Dan dalam sabda Nabi “Sampai Hari Kiamat tiba,” terdapat sesuatu yang musykil, karena dalam hadits yang shahih, Nabi bersabda,

 

“Kiamat tidak akan terjadi sehingga di bumi tidak ada yang mengucapkan, ‘Allah, Allah’  yakni, Allah menghapus Islam seluruhnya, tidak tersisa orang yang menyembah Allah satupun. Bagaimana di sini dikatakan, “Sampai Hari Kiamat tiba”?

 

Para ulama menjawab dengan satu dari dua jawaban:

 

Pertama, bisa jadi maksudnya adalah sampai mendekati tibanya Hari Kiamat. Terkadang sesuatu itu diungkapkan dengan apa yang mendekatinya jika ia sangat dekat. Jika orang-orang yang dimenangkan oleh Allah tersebut telah mati, maka Kiamat sudah sangat dekat.

 

Atau jawaban yang kedua, bahwa yang dimaksud dengan kiamat adalah meninggalnya mereka.

 

Akan tetapi yang pertama lebih shahih, karena bila Nabi  bersabda,  “Sampai Hari Kiamat tiba,” maka meninggalnya mereka (orang-orang yang menegakkan kebenaran dan mendapatkan pertolongan dari Allah) terjadi jauh sebelum kiamat umum, sementara zahir hadits menunjukkan bahwa kemenangan ini akan berlanjut sampai akhir dunia.
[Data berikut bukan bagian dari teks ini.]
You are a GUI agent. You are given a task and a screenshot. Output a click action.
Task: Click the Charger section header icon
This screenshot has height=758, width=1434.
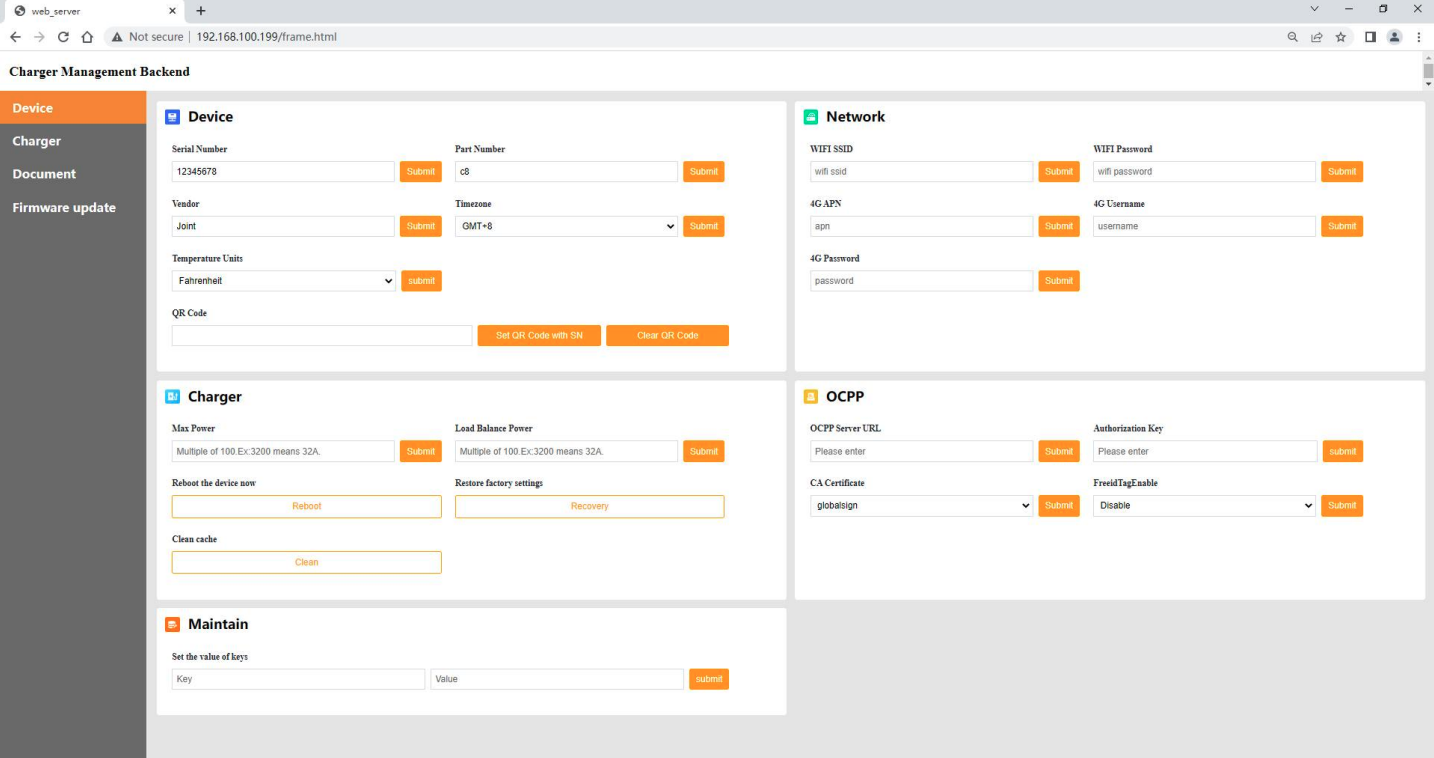pyautogui.click(x=172, y=397)
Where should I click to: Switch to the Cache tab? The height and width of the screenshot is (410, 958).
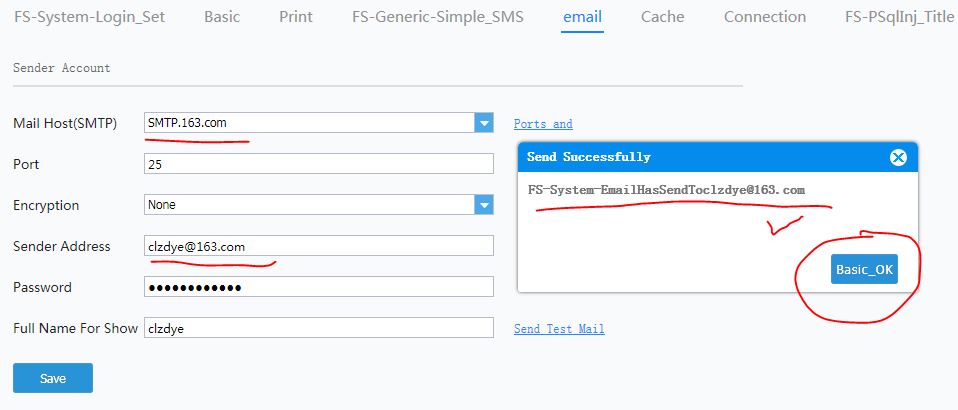pos(663,16)
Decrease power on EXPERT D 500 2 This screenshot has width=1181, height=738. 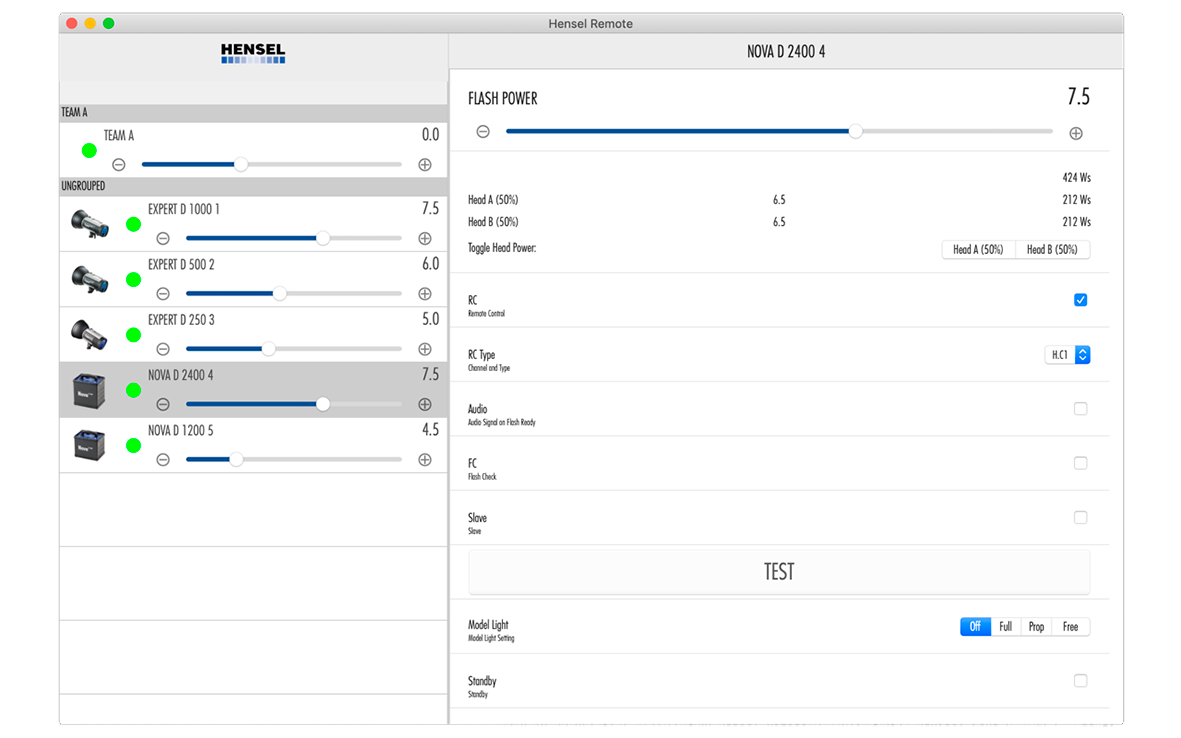click(x=163, y=294)
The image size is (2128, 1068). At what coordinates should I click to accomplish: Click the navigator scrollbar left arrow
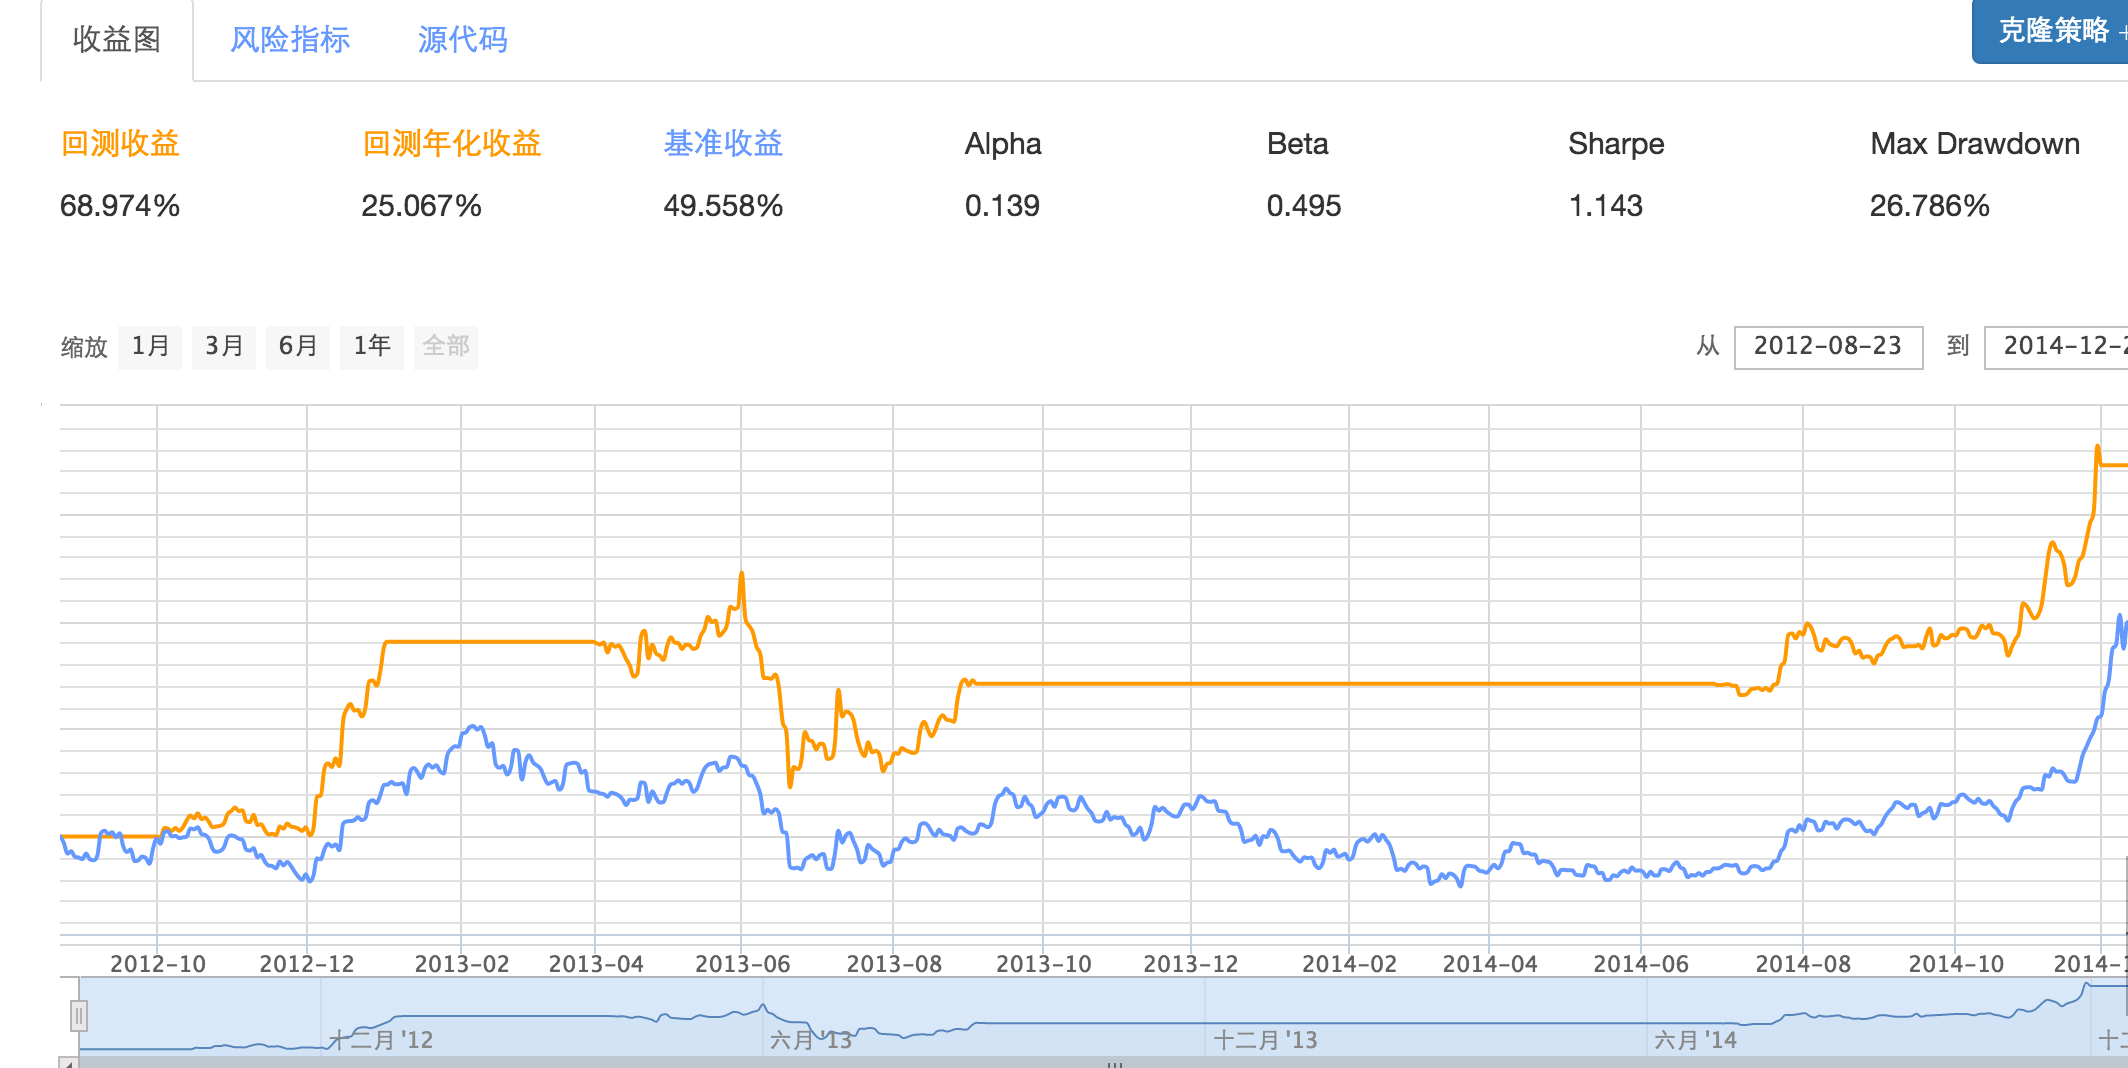click(x=68, y=1063)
Jadi yang benar adalah bahwa maksud hadits di atas adalah sampai mendekati tibanya kiamat. Wallahu a’lam.

 

Penulis berkata,

 

Kita memohon kepada Allah agar menjadikan kita termasuk ke dalam golongan mereka, tidak menjadikan hati kita condong kepada kesesatan setelah Dia memberi petunjuk kepada kita, dan mengaruniakan kepada kita rahmat dari sisiNya; sesungguhnya Dia-lah Yang Maha Pemberi (karunia).

 

Hanya Allah-lah yang paling mengetahui, shalawat dan salam yang banyak semoga Allah limpahkan ke haribaan Muhammad, keluarga, dan para sahabat beliau.

 

Dengan doa yang mulia ini penulis menutup risalah singkat tetapi bermakna luas ini, ia adalah ringkasan dari madzhab Ahlus Sunnah wal Jama’ah yang berisi faidah-faidah agung, sudah selayaknya jika penuntut ilmu menghafalnya.

 

Segala puji hanya milik Allah, Rabb semesta alam atas nikmat penyelesaian syarah ini. Kami memohon kepada Allah agar Dia menyempurnakannya dengan menerimanya dan memberi pahala atasnya. Shalawat dan salam semoga Allah limpahkan kepada Nabi kita, Muhammad , keluarga dan seluruh sahabat beliau.

 

Saya selesai membaca ulang kitab ini dan menambahkan apa yang diperlukan dan membuang apa yang tidak diperlukan pada Hari Jum’at, 17 Sya’ban 1414 H.

 

Muraja’ah ulang sekaligus tambahannya aku selesaikan pada sore Hari Kamis, 27 Shafar 1415 H.